<<<<

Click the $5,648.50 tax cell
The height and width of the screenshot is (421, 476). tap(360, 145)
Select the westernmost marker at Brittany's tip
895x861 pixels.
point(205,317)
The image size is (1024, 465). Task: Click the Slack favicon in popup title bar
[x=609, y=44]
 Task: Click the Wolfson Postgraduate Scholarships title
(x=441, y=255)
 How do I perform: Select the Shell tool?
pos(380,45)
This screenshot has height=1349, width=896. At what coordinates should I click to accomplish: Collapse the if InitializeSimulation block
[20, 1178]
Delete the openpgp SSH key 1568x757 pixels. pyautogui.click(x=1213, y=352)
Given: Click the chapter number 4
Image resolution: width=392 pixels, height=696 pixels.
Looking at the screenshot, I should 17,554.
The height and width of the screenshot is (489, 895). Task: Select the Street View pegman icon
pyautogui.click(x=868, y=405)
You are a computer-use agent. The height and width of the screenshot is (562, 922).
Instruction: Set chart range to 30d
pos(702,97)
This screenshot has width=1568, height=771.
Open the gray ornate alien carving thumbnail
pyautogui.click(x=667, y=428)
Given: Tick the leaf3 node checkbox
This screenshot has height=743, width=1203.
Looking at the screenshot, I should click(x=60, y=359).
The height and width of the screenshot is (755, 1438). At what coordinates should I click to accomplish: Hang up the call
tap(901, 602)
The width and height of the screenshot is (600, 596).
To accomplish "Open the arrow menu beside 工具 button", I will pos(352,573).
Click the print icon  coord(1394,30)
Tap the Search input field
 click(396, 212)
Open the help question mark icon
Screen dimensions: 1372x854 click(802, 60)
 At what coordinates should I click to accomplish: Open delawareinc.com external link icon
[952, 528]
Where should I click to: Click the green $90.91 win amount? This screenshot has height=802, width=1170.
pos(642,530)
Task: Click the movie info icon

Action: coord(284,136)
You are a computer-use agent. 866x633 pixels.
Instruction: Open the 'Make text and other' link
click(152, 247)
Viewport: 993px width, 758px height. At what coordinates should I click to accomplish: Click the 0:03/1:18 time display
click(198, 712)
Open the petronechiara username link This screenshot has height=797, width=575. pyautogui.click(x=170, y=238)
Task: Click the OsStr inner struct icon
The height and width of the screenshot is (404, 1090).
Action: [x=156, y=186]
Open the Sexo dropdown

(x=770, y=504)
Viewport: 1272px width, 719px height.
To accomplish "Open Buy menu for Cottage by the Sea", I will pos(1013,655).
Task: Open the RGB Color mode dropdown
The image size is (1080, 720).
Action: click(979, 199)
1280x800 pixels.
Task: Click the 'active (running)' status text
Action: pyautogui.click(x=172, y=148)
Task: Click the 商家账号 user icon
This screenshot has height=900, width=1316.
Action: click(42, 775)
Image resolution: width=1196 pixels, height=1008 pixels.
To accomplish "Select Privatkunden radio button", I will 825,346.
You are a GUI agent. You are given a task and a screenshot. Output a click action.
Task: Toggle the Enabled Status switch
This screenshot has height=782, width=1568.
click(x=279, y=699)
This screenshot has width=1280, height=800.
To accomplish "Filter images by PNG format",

>>>>

▶ [Exercise description]:
Your response must consist of all the records, retyped exactly.

▶ [Solution for this problem]:
Click the $5,648.50 tax cell
The height and width of the screenshot is (421, 476). tap(360, 145)
Select the westernmost marker at Brittany's tip
895x861 pixels.
point(205,317)
The image size is (1024, 465). Task: Click the Slack favicon in popup title bar
[x=609, y=44]
 Task: Click the Wolfson Postgraduate Scholarships title
(x=441, y=255)
 How do I perform: Select the Shell tool?
pos(380,45)
This screenshot has height=1349, width=896. At what coordinates should I click to accomplish: Collapse the if InitializeSimulation block
[20, 1178]
Delete the openpgp SSH key 1568x757 pixels. pyautogui.click(x=1213, y=352)
Given: Click the chapter number 4
Image resolution: width=392 pixels, height=696 pixels.
Looking at the screenshot, I should 17,554.
The height and width of the screenshot is (489, 895). Task: Select the Street View pegman icon
pyautogui.click(x=868, y=405)
You are a computer-use agent. The height and width of the screenshot is (562, 922).
Instruction: Set chart range to 30d
pos(702,97)
This screenshot has width=1568, height=771.
Open the gray ornate alien carving thumbnail
pyautogui.click(x=667, y=428)
Given: Tick the leaf3 node checkbox
This screenshot has height=743, width=1203.
Looking at the screenshot, I should click(x=60, y=359).
The height and width of the screenshot is (755, 1438). At what coordinates should I click to accomplish: Hang up the call
tap(901, 602)
The width and height of the screenshot is (600, 596).
To accomplish "Open the arrow menu beside 工具 button", I will pos(352,573).
Click the print icon  coord(1394,30)
Tap the Search input field
 click(396, 212)
Open the help question mark icon
Screen dimensions: 1372x854 click(802, 60)
 At what coordinates should I click to accomplish: Open delawareinc.com external link icon
[952, 528]
Where should I click to: Click the green $90.91 win amount? This screenshot has height=802, width=1170.
pos(642,530)
Task: Click the movie info icon

Action: coord(284,136)
You are a computer-use agent. 866x633 pixels.
Instruction: Open the 'Make text and other' link
click(152, 247)
Viewport: 993px width, 758px height. At what coordinates should I click to accomplish: Click the 0:03/1:18 time display
click(198, 712)
Open the petronechiara username link This screenshot has height=797, width=575. pyautogui.click(x=170, y=238)
Task: Click the OsStr inner struct icon
The height and width of the screenshot is (404, 1090).
Action: [x=156, y=186]
Open the Sexo dropdown

(x=770, y=504)
Viewport: 1272px width, 719px height.
To accomplish "Open Buy menu for Cottage by the Sea", I will pos(1013,655).
Task: Open the RGB Color mode dropdown
The image size is (1080, 720).
Action: click(979, 199)
1280x800 pixels.
Task: Click the 'active (running)' status text
Action: pyautogui.click(x=172, y=148)
Task: Click the 商家账号 user icon
This screenshot has height=900, width=1316.
Action: click(42, 775)
Image resolution: width=1196 pixels, height=1008 pixels.
To accomplish "Select Privatkunden radio button", I will 825,346.
You are a GUI agent. You are given a task and a screenshot. Output a click action.
Task: Toggle the Enabled Status switch
This screenshot has height=782, width=1568.
click(x=279, y=699)
This screenshot has width=1280, height=800.
To accomplish "Filter images by PNG format",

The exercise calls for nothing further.